# Prompt:
Please rewrite the items from the line that has "Image resolution: width=1363" through the line that has "Action: coord(97,143)", swapping "swatch" for "marker" and changing nothing else. Leave the pictures out.

(Word and element location data)
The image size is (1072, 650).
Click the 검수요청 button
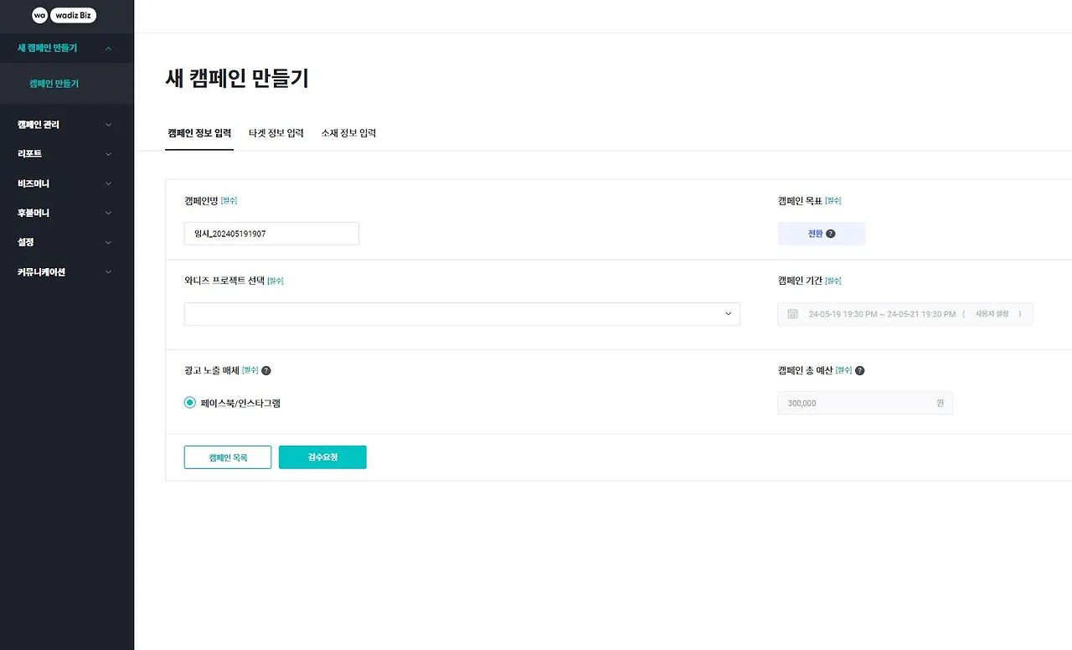point(322,457)
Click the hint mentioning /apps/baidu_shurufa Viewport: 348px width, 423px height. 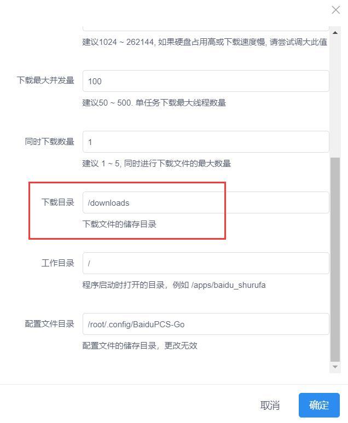[174, 285]
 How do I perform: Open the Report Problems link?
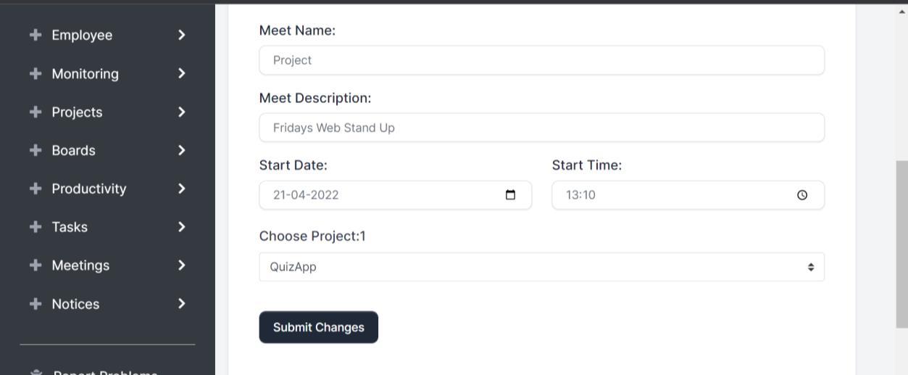coord(105,372)
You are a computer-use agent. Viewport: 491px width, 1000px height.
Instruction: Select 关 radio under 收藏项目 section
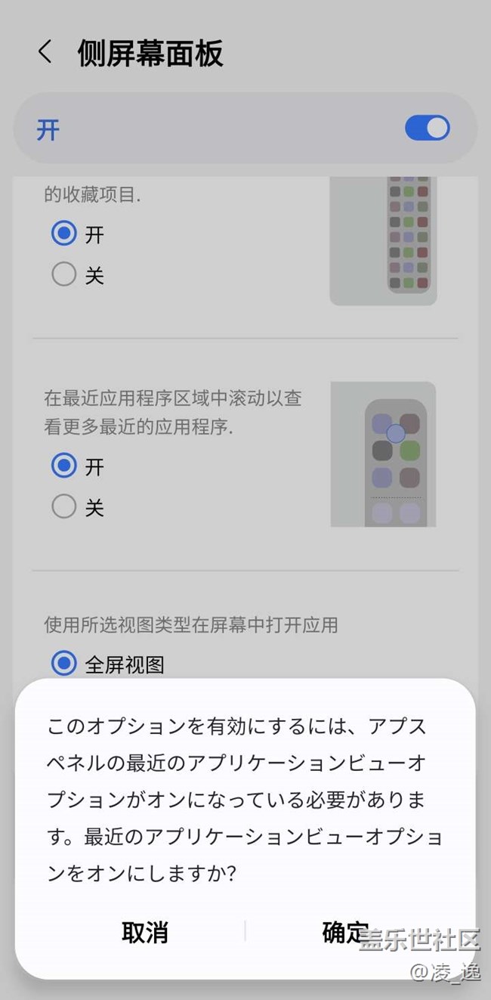pos(64,274)
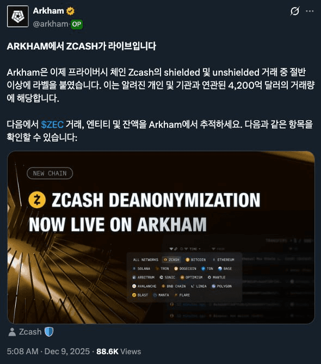Viewport: 321px width, 364px height.
Task: Click the tagged Zcash person icon
Action: pyautogui.click(x=12, y=332)
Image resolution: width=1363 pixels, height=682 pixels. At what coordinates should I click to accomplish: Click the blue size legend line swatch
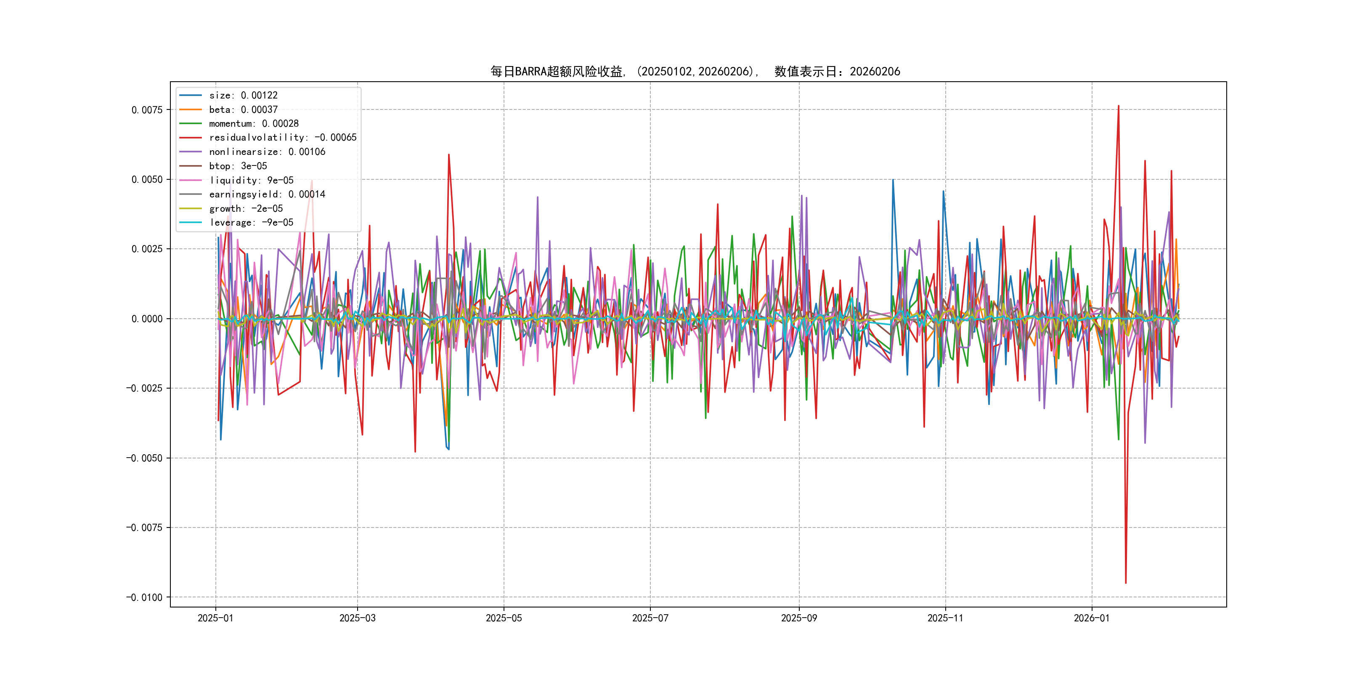tap(190, 95)
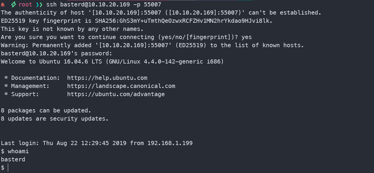Image resolution: width=374 pixels, height=173 pixels.
Task: Click the Last login timestamp line
Action: coord(97,143)
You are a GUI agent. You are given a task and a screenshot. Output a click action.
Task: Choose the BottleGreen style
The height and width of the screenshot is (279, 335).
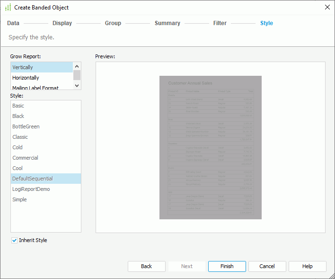(x=26, y=126)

# Exercise solution:
Image resolution: width=1363 pixels, height=682 pixels. At what coordinates should I click to accomplish: Click the blue size legend line marker
tap(190, 95)
Image resolution: width=374 pixels, height=173 pixels.
Task: Click the Last login timestamp line
Action: coord(97,143)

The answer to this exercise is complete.